## [Data items]
━━━━━━
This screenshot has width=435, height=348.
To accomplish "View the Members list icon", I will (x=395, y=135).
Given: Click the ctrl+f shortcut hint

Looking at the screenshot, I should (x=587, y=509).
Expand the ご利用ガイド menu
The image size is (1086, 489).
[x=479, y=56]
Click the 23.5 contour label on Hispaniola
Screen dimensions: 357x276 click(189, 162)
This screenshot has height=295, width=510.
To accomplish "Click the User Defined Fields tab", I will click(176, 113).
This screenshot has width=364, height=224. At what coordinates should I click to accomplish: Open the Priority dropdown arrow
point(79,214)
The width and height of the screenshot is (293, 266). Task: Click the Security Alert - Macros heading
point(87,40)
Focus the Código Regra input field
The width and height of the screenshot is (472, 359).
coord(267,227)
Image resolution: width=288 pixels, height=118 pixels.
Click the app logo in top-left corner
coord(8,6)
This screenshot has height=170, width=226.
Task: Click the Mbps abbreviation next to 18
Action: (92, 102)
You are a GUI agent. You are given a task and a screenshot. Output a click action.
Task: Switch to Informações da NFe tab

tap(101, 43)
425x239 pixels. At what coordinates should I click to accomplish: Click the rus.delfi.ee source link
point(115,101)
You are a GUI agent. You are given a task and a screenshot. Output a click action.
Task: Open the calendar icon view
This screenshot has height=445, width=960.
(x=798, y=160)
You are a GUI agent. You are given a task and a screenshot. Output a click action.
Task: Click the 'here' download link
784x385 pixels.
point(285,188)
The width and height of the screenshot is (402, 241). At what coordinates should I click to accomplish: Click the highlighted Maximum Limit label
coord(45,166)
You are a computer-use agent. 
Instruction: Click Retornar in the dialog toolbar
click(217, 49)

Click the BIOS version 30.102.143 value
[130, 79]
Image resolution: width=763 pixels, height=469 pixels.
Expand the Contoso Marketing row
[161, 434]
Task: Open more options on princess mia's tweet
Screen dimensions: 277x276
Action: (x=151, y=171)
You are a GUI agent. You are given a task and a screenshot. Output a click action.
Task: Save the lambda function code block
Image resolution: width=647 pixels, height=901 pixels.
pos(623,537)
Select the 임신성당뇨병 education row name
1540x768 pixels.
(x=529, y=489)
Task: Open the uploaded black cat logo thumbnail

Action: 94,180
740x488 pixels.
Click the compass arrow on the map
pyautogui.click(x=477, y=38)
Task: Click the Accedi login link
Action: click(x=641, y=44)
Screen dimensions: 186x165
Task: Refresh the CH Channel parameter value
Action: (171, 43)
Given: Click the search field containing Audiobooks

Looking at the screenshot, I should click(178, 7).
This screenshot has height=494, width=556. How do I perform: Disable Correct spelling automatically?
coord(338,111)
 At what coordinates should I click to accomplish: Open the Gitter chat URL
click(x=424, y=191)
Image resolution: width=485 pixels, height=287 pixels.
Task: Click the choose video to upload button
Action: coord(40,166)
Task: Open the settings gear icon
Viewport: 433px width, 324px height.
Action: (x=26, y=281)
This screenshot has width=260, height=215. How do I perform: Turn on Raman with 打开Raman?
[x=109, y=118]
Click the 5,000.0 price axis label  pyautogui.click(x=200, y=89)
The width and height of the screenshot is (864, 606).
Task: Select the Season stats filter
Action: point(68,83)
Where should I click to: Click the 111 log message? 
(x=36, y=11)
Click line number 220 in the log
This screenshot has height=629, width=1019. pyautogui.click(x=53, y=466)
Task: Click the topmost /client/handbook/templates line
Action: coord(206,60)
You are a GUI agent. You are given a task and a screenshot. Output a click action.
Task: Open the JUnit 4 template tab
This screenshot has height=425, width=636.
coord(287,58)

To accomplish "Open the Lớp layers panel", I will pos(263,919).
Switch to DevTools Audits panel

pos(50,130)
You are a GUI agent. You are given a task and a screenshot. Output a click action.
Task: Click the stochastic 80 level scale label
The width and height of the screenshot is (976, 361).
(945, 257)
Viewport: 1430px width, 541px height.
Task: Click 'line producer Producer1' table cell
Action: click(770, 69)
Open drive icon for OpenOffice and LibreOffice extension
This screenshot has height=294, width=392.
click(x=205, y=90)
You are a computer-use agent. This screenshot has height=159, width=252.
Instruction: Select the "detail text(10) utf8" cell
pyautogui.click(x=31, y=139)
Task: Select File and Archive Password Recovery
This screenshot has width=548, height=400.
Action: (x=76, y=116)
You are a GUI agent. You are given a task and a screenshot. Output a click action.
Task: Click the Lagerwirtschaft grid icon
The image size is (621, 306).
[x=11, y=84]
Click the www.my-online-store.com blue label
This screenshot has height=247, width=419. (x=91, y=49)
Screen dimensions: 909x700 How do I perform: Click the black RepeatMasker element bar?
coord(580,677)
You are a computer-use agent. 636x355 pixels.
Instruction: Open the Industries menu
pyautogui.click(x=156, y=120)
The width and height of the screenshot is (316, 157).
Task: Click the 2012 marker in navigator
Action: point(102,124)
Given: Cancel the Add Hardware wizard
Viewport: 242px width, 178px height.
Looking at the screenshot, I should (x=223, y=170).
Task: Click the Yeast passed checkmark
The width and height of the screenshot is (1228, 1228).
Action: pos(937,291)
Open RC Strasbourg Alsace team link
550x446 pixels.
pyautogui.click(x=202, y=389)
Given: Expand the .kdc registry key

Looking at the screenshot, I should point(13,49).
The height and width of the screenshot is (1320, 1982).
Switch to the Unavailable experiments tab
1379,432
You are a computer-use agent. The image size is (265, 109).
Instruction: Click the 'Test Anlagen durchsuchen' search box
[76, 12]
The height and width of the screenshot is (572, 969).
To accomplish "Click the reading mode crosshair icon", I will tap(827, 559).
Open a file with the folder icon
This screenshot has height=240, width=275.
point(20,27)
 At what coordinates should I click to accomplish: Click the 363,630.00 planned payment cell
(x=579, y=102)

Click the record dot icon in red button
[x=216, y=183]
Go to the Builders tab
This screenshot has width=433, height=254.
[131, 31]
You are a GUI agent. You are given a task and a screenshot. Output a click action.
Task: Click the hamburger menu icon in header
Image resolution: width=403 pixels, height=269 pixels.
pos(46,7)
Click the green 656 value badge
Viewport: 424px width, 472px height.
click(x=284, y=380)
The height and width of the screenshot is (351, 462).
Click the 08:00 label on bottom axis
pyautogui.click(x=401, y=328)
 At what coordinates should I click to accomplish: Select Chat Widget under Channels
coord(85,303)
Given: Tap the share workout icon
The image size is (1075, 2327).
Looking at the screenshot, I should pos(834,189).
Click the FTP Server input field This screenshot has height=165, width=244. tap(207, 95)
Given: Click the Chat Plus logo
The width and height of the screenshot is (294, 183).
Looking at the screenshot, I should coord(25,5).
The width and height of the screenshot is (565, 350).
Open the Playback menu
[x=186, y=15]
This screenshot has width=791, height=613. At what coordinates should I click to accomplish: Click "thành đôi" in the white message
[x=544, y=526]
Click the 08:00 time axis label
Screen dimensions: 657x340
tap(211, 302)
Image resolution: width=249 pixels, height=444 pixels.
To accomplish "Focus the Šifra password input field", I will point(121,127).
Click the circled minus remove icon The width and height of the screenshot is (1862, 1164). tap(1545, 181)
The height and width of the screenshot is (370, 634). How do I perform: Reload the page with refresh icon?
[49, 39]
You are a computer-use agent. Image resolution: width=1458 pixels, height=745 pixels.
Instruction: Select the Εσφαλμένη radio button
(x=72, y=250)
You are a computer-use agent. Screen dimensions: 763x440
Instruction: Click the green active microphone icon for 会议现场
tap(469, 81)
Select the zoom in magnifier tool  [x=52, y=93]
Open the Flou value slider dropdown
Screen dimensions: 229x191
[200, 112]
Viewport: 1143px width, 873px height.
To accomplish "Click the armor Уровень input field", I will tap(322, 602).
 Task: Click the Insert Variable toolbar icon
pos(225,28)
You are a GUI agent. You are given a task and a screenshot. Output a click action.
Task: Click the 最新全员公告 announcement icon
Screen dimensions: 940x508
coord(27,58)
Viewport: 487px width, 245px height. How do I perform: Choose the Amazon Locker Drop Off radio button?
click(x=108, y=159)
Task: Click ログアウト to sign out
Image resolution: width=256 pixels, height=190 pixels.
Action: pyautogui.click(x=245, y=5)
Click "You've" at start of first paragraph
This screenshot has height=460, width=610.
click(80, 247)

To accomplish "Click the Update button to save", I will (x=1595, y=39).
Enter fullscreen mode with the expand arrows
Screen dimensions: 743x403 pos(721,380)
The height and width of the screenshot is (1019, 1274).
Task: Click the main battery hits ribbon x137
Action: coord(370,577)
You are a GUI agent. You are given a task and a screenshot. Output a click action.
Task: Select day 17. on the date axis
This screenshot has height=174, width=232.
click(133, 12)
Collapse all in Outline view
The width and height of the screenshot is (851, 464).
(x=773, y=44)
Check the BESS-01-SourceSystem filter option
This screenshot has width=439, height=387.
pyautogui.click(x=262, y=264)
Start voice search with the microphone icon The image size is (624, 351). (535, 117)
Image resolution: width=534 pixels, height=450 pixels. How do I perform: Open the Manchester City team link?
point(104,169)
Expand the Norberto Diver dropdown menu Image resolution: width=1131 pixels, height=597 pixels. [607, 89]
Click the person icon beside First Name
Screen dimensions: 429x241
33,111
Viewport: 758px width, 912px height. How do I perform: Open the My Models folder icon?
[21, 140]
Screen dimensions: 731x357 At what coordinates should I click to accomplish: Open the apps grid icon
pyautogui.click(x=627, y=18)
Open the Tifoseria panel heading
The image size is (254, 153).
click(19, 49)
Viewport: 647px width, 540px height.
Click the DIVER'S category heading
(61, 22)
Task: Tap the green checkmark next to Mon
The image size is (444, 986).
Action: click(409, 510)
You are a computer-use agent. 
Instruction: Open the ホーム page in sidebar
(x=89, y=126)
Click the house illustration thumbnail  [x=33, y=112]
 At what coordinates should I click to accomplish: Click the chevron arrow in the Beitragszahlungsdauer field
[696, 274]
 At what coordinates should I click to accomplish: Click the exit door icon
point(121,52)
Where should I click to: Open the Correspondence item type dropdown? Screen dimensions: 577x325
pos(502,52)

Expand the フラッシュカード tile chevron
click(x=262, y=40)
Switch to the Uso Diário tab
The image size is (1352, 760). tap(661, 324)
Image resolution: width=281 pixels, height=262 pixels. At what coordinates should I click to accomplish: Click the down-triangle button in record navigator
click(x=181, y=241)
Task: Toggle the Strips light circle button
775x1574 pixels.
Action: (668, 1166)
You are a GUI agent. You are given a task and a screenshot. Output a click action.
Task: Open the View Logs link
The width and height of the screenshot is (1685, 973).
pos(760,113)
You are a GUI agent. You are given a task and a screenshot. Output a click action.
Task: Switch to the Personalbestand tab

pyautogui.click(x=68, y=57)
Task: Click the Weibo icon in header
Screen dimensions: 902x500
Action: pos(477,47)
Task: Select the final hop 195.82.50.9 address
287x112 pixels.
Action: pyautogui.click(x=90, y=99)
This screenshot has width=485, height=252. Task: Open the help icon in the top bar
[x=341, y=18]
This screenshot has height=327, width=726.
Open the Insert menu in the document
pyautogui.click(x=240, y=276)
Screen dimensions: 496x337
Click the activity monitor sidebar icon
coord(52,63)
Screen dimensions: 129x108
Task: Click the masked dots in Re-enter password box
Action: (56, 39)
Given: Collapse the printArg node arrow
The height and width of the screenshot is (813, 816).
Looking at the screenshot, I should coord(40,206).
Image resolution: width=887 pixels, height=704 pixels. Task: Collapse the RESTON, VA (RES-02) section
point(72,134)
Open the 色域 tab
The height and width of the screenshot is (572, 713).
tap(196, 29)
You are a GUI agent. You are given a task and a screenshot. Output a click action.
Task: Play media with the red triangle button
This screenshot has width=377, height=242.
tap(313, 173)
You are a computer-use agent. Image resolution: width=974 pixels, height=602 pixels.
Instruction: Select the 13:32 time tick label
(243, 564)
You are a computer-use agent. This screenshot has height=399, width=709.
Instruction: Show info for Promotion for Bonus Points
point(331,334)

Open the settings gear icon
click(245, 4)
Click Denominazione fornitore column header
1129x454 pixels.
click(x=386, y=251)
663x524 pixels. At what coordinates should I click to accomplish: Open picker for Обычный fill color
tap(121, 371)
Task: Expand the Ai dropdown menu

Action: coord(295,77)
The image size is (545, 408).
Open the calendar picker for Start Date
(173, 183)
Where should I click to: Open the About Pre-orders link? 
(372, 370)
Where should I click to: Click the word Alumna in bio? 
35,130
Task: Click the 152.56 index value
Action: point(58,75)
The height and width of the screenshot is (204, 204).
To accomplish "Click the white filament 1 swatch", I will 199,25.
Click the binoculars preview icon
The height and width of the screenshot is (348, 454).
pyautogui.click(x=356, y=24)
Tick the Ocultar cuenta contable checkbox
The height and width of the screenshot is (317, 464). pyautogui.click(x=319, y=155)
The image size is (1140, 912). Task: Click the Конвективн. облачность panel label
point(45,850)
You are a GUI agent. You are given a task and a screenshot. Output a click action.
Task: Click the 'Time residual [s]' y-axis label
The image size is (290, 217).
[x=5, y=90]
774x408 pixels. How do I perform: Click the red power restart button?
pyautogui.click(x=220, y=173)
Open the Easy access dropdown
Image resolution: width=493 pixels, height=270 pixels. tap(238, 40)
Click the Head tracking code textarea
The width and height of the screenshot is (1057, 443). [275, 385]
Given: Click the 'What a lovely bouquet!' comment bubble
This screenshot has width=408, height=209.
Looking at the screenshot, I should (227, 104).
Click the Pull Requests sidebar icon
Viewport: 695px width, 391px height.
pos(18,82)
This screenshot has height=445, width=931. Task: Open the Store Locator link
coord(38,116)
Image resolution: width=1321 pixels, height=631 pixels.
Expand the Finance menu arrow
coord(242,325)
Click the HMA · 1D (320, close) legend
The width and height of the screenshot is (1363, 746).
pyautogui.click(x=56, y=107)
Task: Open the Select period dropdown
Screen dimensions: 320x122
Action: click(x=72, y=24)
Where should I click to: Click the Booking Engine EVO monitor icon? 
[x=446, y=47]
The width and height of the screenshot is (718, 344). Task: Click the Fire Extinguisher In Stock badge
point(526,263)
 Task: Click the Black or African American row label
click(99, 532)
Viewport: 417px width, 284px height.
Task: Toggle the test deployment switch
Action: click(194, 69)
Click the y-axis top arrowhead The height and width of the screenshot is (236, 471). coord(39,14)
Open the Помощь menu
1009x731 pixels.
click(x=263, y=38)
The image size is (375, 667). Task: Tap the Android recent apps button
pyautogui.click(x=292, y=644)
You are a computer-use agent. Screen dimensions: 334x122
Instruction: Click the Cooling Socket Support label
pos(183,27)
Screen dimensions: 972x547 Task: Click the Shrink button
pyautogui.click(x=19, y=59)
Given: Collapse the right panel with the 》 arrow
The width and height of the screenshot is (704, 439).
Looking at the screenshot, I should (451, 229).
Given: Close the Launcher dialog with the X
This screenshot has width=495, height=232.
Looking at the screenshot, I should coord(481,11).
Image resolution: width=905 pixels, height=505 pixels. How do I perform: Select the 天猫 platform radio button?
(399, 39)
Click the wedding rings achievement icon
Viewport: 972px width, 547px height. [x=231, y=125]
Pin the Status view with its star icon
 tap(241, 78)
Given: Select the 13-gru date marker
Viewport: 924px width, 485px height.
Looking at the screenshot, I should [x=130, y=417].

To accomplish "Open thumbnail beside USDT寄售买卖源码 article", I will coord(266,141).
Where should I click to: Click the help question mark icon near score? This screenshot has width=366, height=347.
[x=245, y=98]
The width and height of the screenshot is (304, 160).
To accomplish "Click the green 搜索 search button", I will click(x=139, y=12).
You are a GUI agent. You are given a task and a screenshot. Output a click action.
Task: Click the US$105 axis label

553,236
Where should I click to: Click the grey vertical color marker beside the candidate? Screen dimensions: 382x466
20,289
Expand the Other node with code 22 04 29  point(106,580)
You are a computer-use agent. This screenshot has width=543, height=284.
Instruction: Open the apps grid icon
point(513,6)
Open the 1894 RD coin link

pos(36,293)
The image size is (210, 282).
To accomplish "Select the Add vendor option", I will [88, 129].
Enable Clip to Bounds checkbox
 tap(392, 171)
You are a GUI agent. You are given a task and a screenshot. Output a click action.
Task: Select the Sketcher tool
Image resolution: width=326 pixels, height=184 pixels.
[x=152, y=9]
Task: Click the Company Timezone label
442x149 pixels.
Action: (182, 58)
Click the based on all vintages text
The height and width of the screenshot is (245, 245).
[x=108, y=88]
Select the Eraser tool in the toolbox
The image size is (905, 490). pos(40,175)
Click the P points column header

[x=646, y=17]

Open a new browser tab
━━━━━━
## [PROBLEM TO WORK ON]
Exact duplication is required for the lines above, from the line that contains "The height and width of the screenshot is (572, 713)." to the line that contains "You are a computer-use agent. Image resolution: width=974", inclusive; omit all others.

## [EXPECTED ANSWER]
The height and width of the screenshot is (572, 713).
tap(196, 29)
You are a GUI agent. You are given a task and a screenshot. Output a click action.
Task: Play media with the red triangle button
This screenshot has width=377, height=242.
tap(313, 173)
You are a computer-use agent. Image resolution: width=974 pixels, height=602 pixels.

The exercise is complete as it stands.